The Chandos recording (Jansons) is also very good.


----------



## haziz (Sep 15, 2017)

advokat said:


> Good, very good, very very good. Not as good as 5-6.
> 1. Mravinsky
> 2. Markevitch
> 3. Svetlanov
> ...


Did Mravinsky ever record the second symphony? I am obviously aware of his mono recordings of 5&6 and stereo 4-6, and some of the later recordings as well as some of the live recordings. I did ask on TC before if he ever recorded any of 1-3. I would be curious to see what he makes of the second symphony.


----------



## advokat (Aug 16, 2020)

haziz said:


> Did Mravinsky ever record the second symphony? I am obviously aware of his mono recordings of 5&6 and stereo 4-6, and some of the later recordings as well as some of the live recordings. I did ask on TC before if he ever recorded any of 1-3. I would be curious to see what he makes of the second symphony.

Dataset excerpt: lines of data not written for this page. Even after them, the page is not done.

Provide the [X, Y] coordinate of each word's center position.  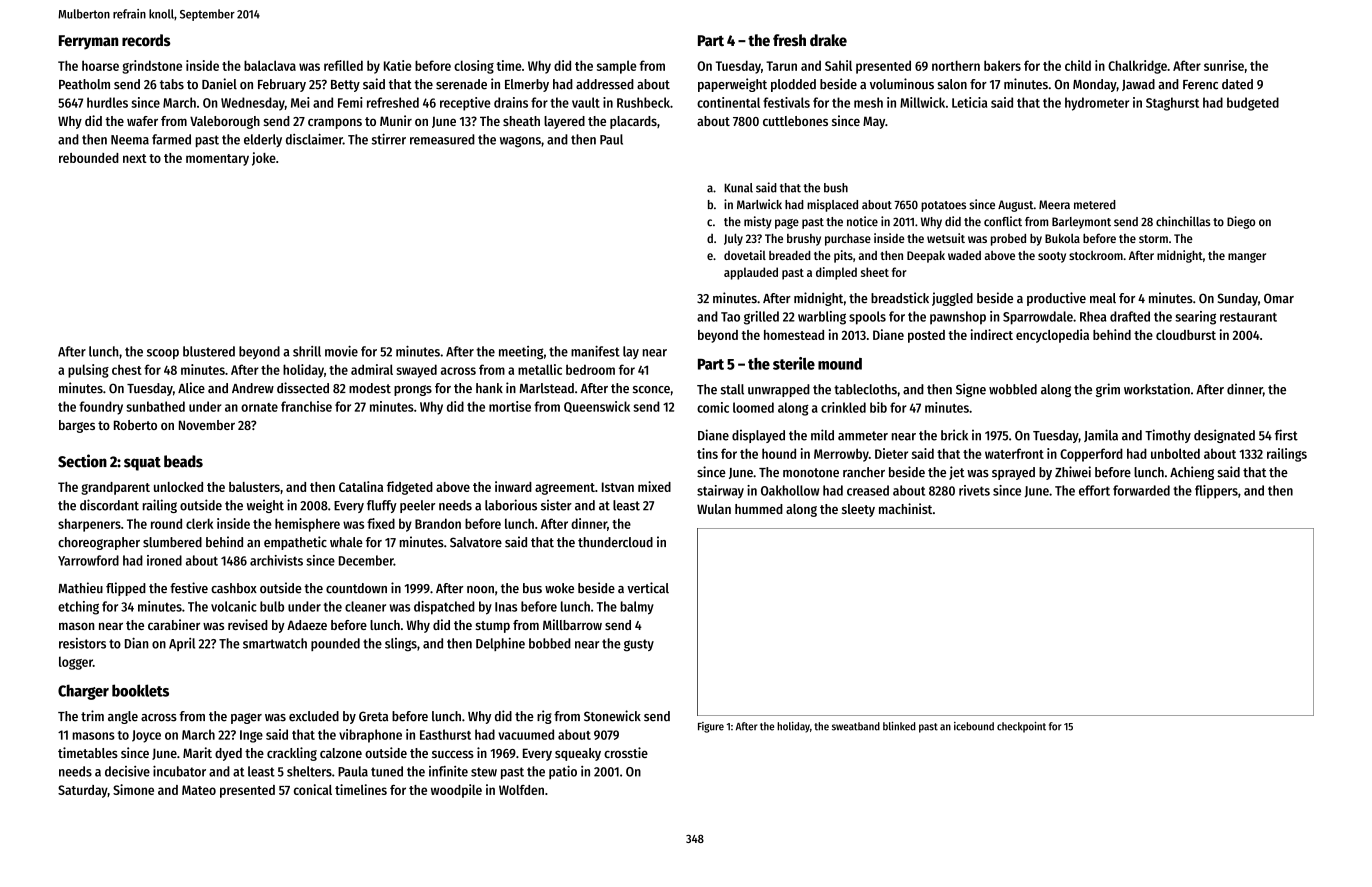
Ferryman [88, 42]
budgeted [1253, 104]
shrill [307, 351]
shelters [309, 771]
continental [728, 102]
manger [1247, 258]
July [733, 239]
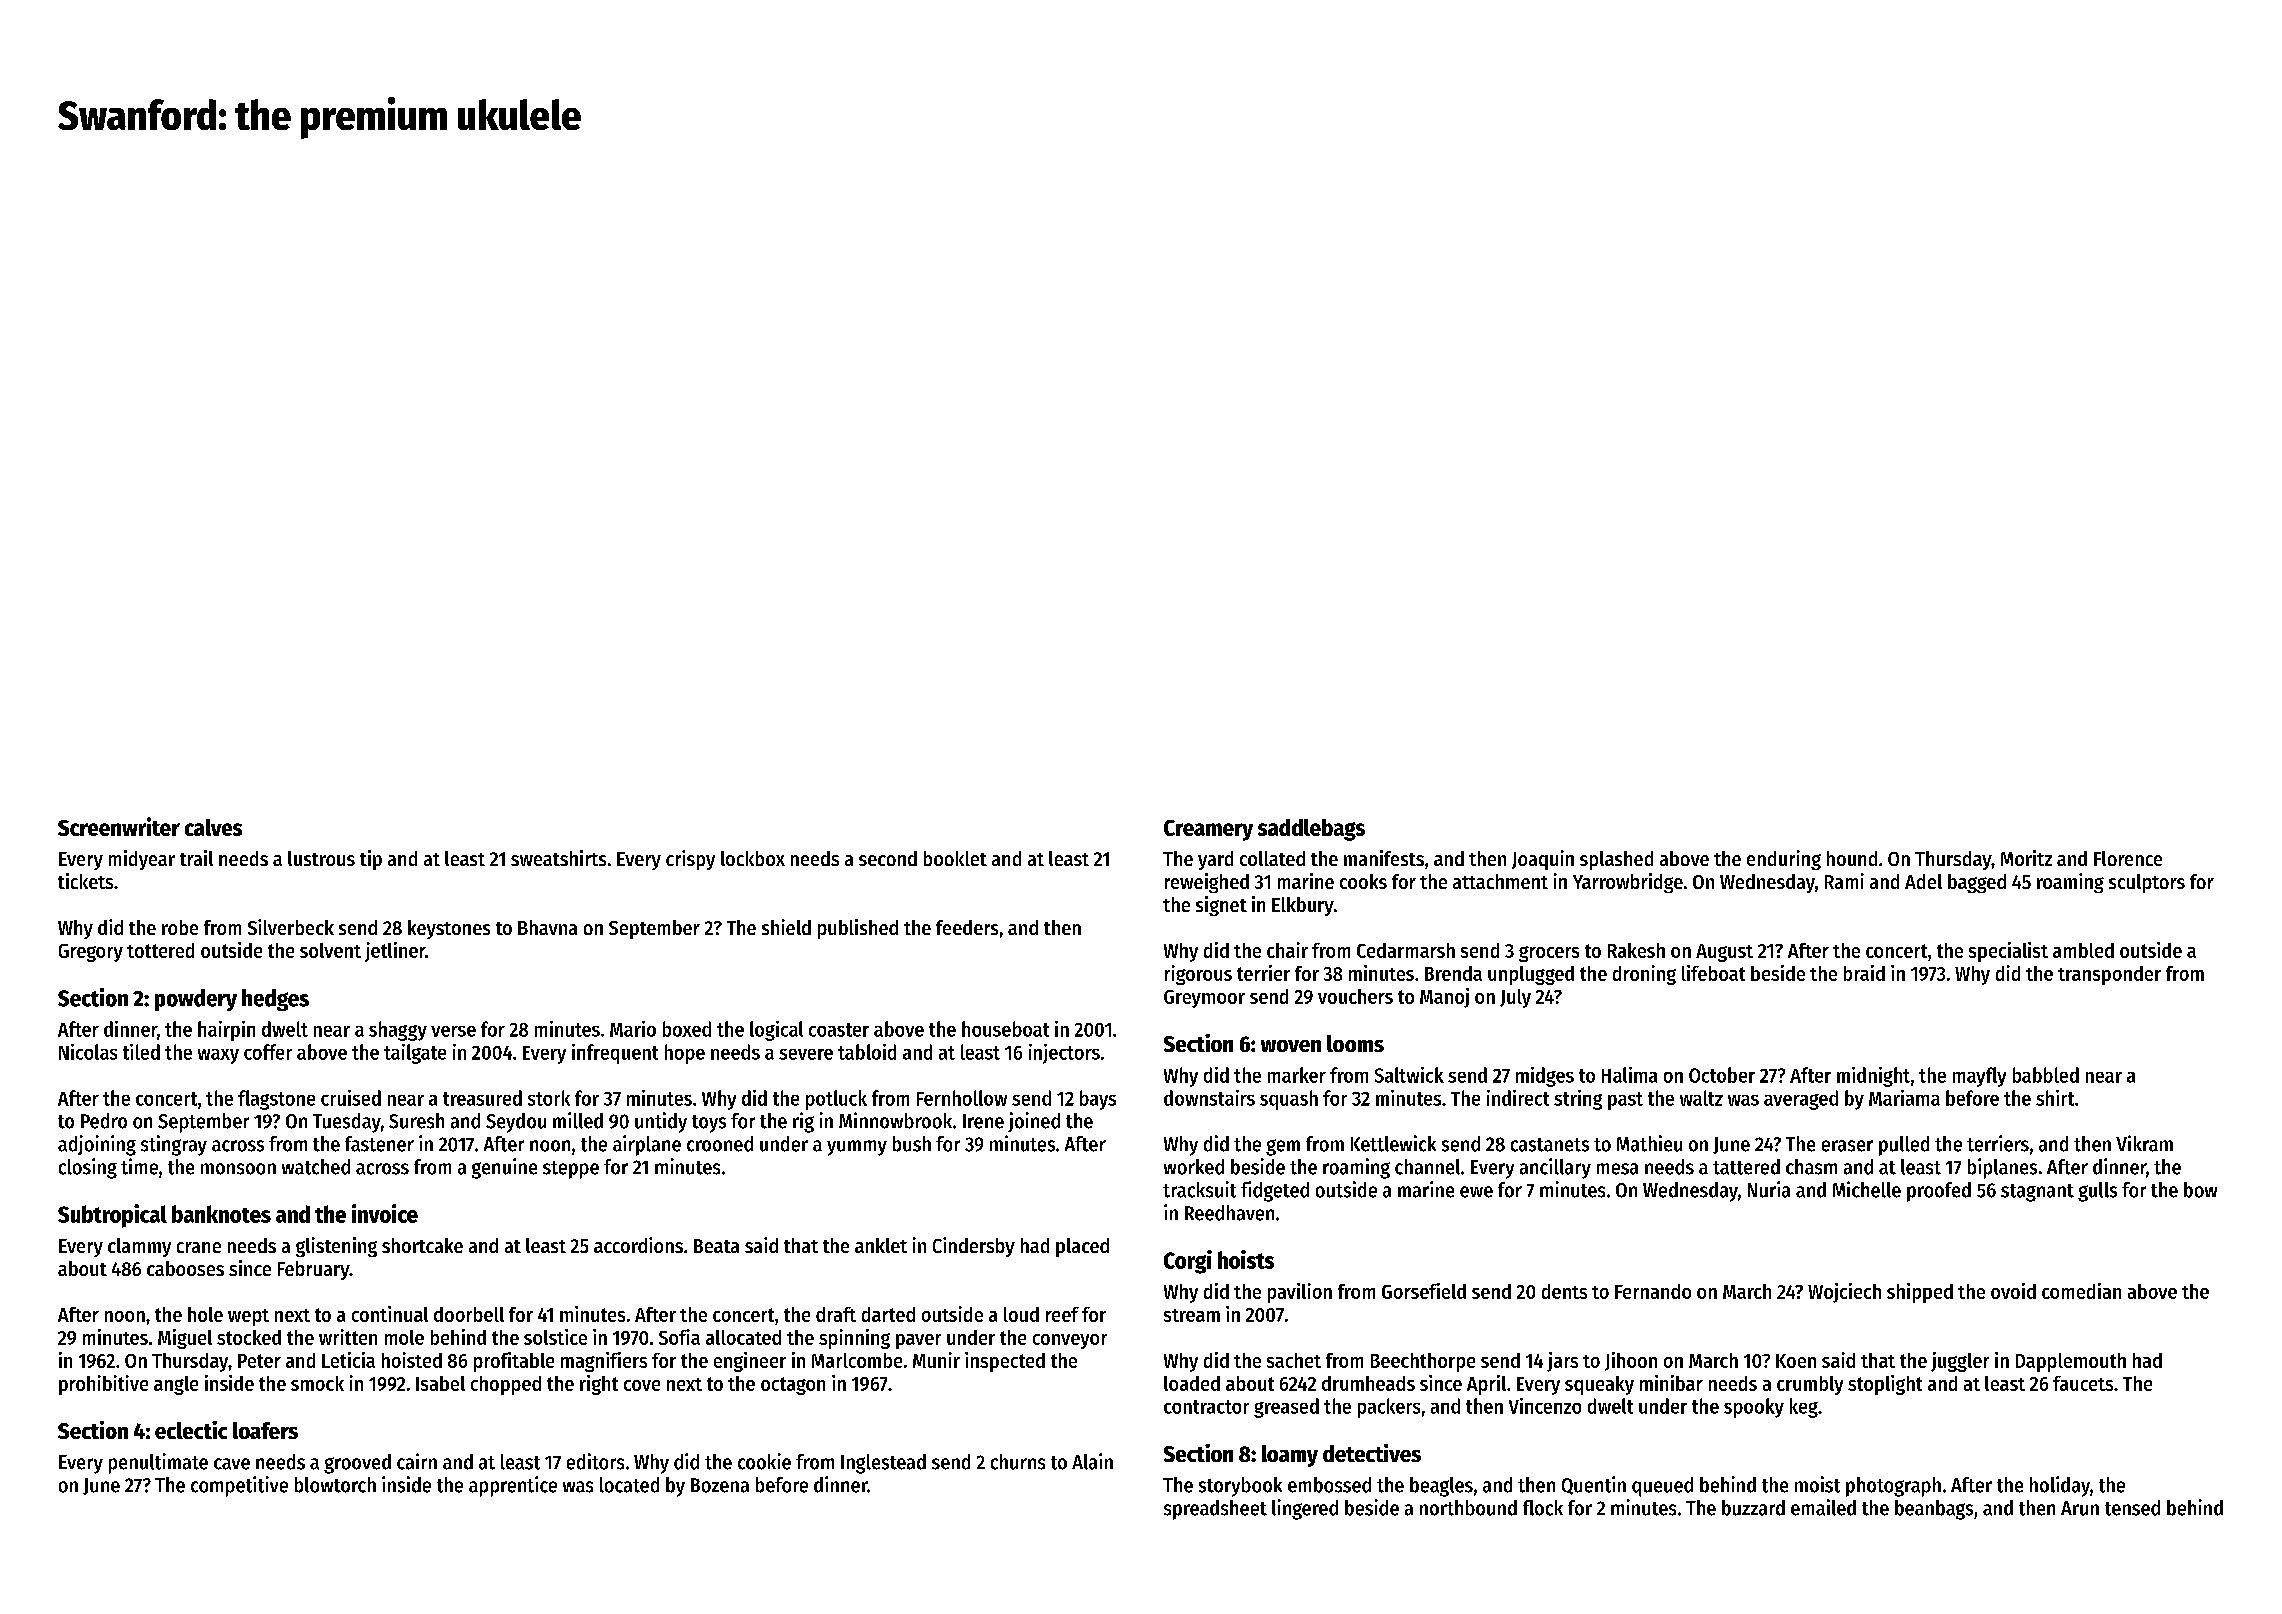 The height and width of the screenshot is (1614, 2282). I want to click on calves, so click(213, 827).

He did, for radio broadcast, but it was not issued on records. It was broadcast from time to time on the Soviet radio. He stopped performing symphonies 1-3 after 1959. Before that, he performed 1-3 regularly. I have Erato box - only 4-6 there, of course, one of his several versions of those. Hopefully, the archive records will be one day released. Of the first three symphonies, the second was his favourite. He performed it at least eight times. One of these live performances was taped.


----------



## haziz (Sep 15, 2017)

advokat said:


> He did, for radio broadcast, but it was not issued on records. It was broadcast from time to time on the Soviet radio. He stopped performing symphonies 1-3 after 1959. Before that, he performed 1-3 regularly. I have Erato box - only 4-6 there, of course, one of his several versions of those. Hopefully, the archive records will be one day released. Of the first three symphonies, the second was his favourite. He performed it at least eight times. One of these live performances was taped.



Can I ask if there is a link to that recording of the second, or if it is available for purchase or streaming?

Thanks.


----------



## advokat (Aug 16, 2020)

haziz said:


> Can I ask if there is a link to that recording of the second, or if it is available for purchase or streaming?
> 
> Thanks.


I am not aware of those. I shall let you know once I come across the links.


----------



## Animal the Drummer (Nov 14, 2015)

Delightful work and quite possibly my favourite Tchaikovsky symphony. Without wanting to take issue with fellow posters better qualified than I am to comment, I do enjoy the Svetlanov version. Giulini also did a good one.


----------